La foto tomada en el París de 1914 es algo desconcertante para los ojos contemporáneos. Los trajes, muy pesados y severos, obedecen a los cánones de una moda que, como tantas otras, dio oportunidad a manifestaciones de buen y de mal gusto. Ciertamente, la foto muestra especímenes de un mal gusto evidente. Se entiende que un vestido femenino sea, en determinadas circunstancias, severo, pero siempre que se conserve bien femenino, es decir, dejando clara la nota de delicadeza, de gracia, de recatada afabilidad que debe distinguir a la dama, yespecialmente a la dama cristiana. Para ejemplificar con una figura que los lectores tienen en mente: el vestido de novia.
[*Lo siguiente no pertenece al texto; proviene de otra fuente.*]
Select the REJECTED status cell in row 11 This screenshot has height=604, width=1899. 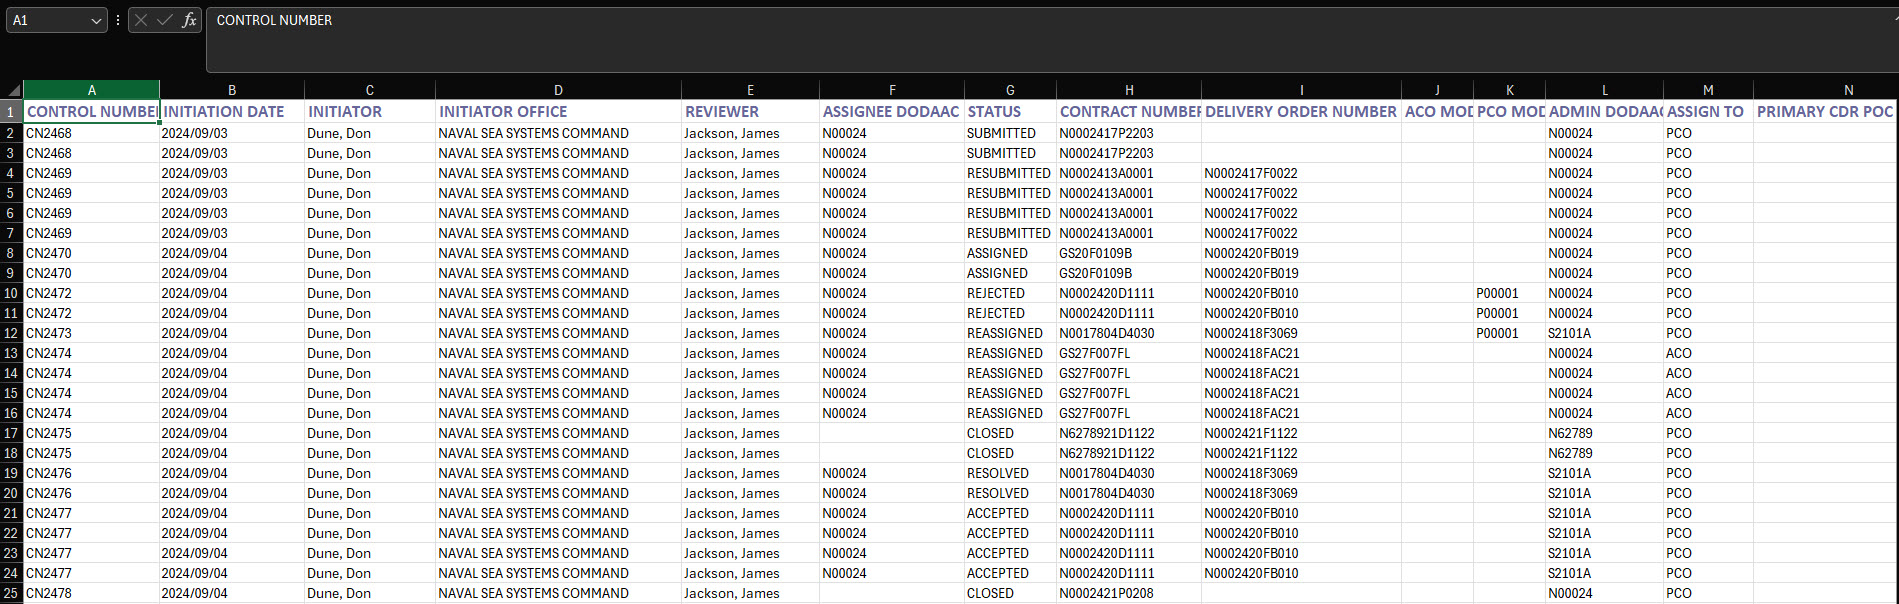point(1010,313)
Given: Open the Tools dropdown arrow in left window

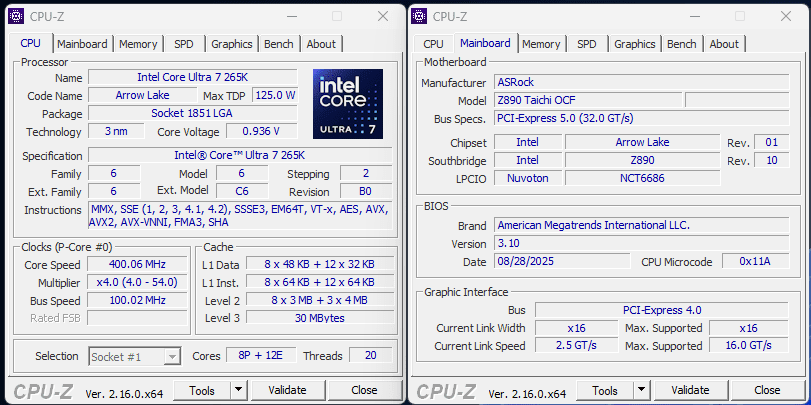Looking at the screenshot, I should point(238,390).
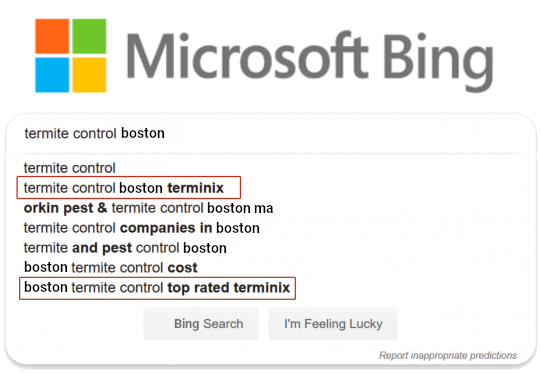Click the green square of Microsoft logo
540x375 pixels.
[x=89, y=36]

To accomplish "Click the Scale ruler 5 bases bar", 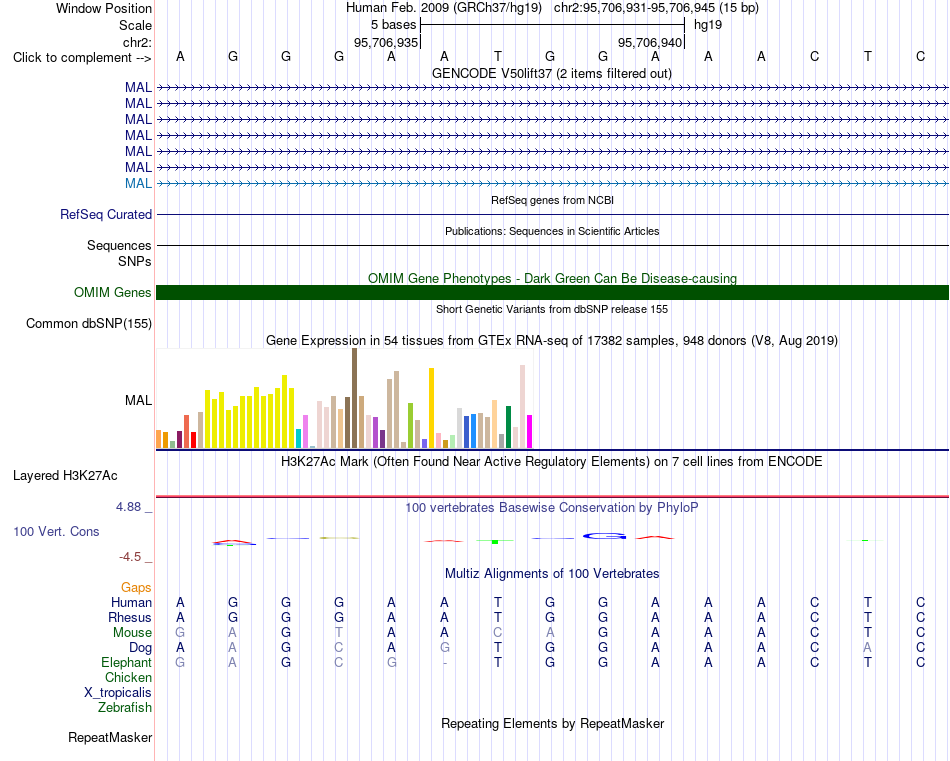I will click(552, 25).
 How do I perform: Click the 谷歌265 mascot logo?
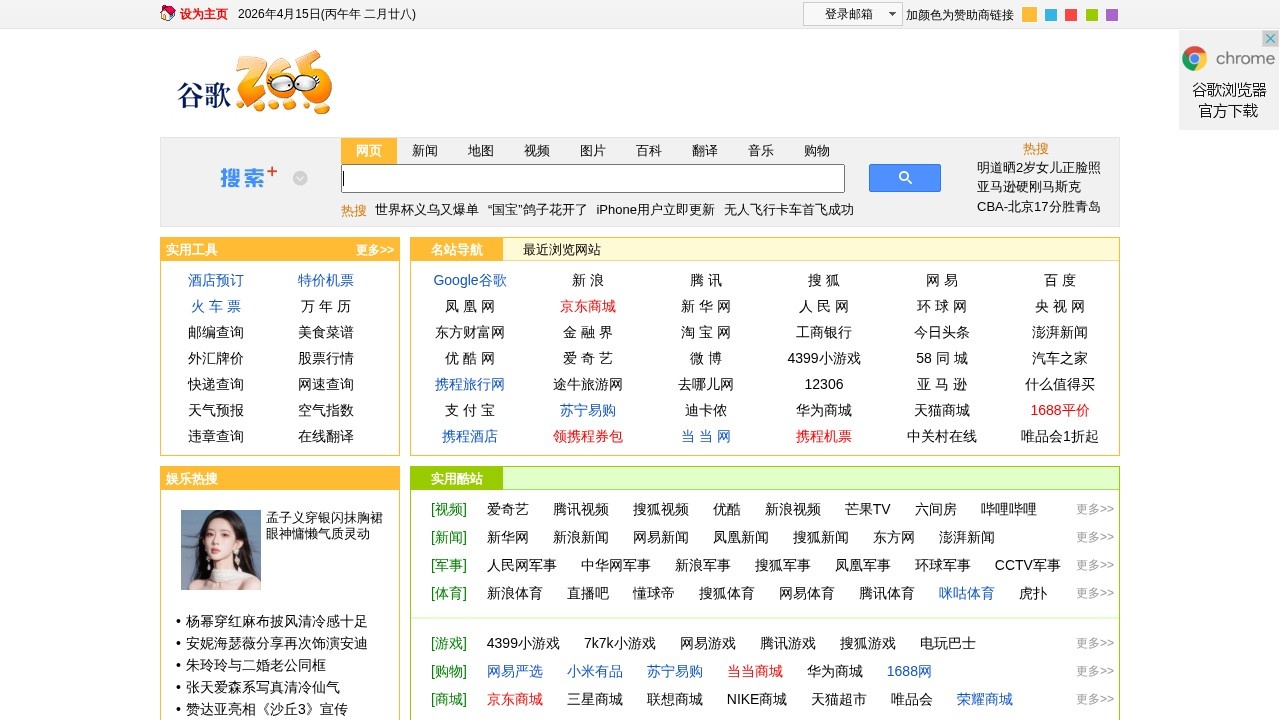252,84
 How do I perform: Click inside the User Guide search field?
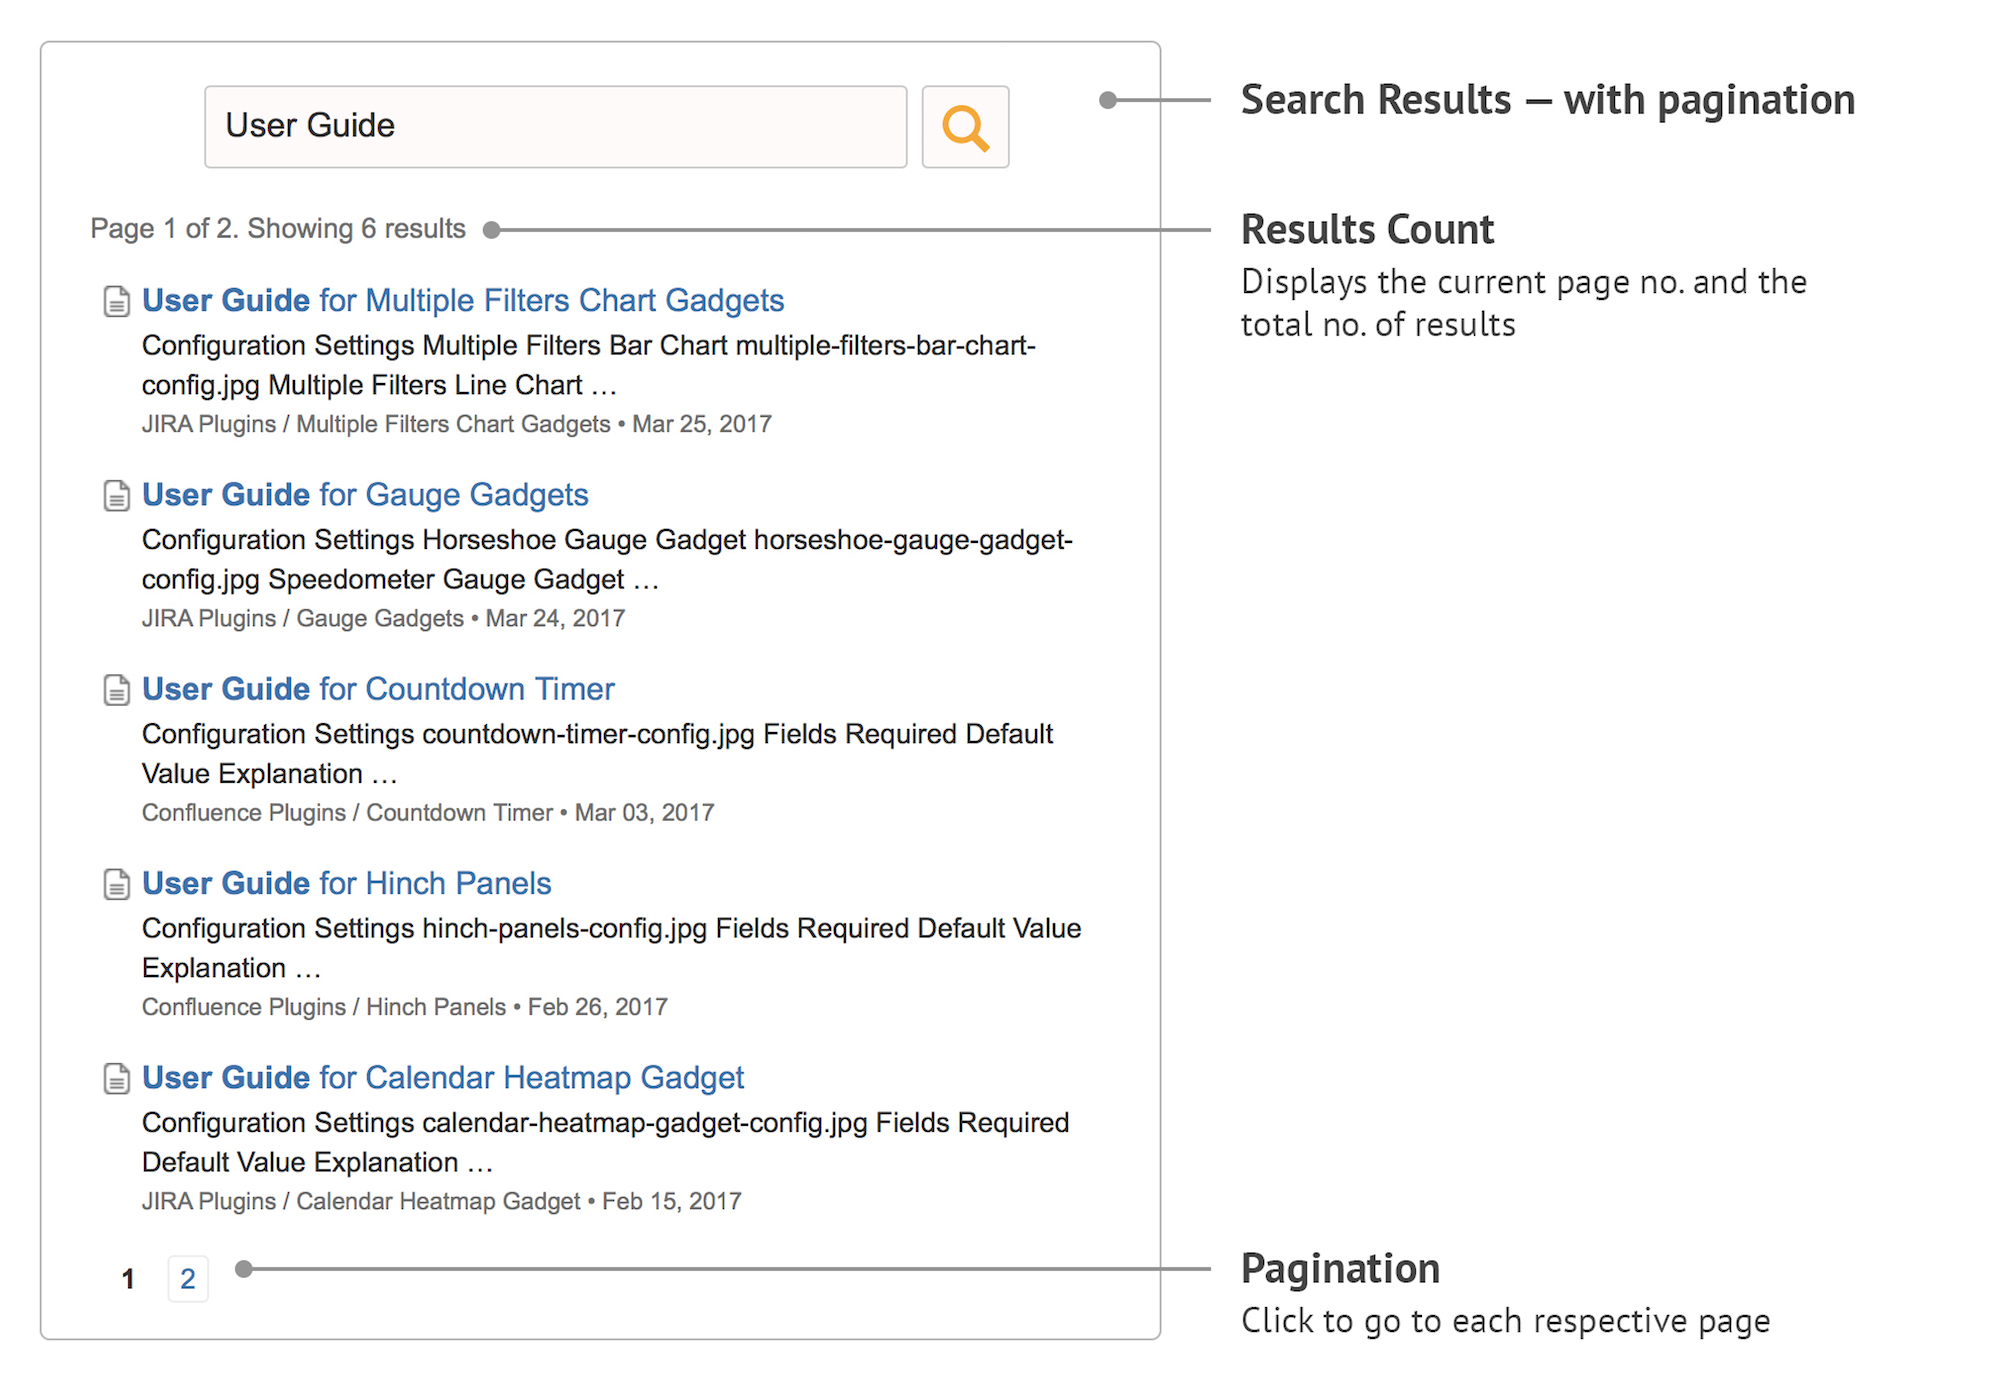[553, 126]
Puede tener a su manera solemnidad, nobleza y altanería. Pero sin por eso sacrificar en la nada lo que tiene de suave y típicamente femenino. Lo mismo se puede decir de la vestimenta cotidiana. Incluso lo que es más estrictamente hogareño como la bata, puede tener la fusión de gravedad y gracia.
Es precisamente lo que falta a estas señoras, que caminan alineadas y se diría marcando el paso, con la mirada audaz y el porte marcial, como si fueran amazonas aburguesadas y bien nutridas. Amazonas, reducidas a nivel de infantería, que tratan de compensar el prosaísmo de su condición pedestre con el aire teatral de sus pesados trajes. En el fondo, algo de opereta.
¿Quiénes son estas damas? Las bravas y macizas precursoras del movimiento de masculinización de la mujer. Son feministas realizando una manifestación.
En ellas trasparece un estado de espíritu que, sin mostrarse muy marcadamente en nada concreto, está en todos los imponderables de la escena. Es el reflejo del cataclismo igualitario que estalló en el siglo XVI con el protestantismo, y en el siglo XVIII con la Revolución Francesa. Niega él que la mujer por su propia naturaleza sea diferente del hombre, con sus ventajas y desventajas. Y que su gloria consista en ser casta, fuerte y noblemente femenina. Ella tiene que masculinizarse, endurecerse, volverse discutidora y agresiva como un hombre, como un matón, más que como un caballero. Y todo esto para ser lo más parecido a él. En otros términos, para ser un hombre de segunda categoría.
Mientras el igualitarismo reduce a esto a la mujer, veamos a lo que reduce al hombre.
Al lado de esas amazonas peatones, camina endeble, ligero, con el traje ceñido, un frágil Adonis burgués. Toda su apariencia tiende a lo etéreo, lo afable, lo delicado. Es que, si la mujer debe ser igual al hombre, este debe ser igual a la mujer. Y el hombre afeminado es fruto genuino de las mismas tendencias e ideas igualitarias, más o menos subconscientes, que dieron origen a la masculinización de la mujer.
Estos movimientos son tanto más lentos cuanto más profundos. Semejante inversión de valores viene de lejos, como vemos. Desde entonces sólo se ha acentuado y viene alcanzando su auge en el atuendo deportivo. La mujer comenzó a usar pantalones de hombre, y el hombre comenzó a usar colores claros, tejidos suaves, pequeño escote de la camisa mal abrochada, y los brazos a la vista, hasta hace poco, moda exclusivamente de mujeres.
Mujer masculinizada, hombre afeminado, indicio seguro de decadencia y corrupción de la familia y por lo tanto de la civilización.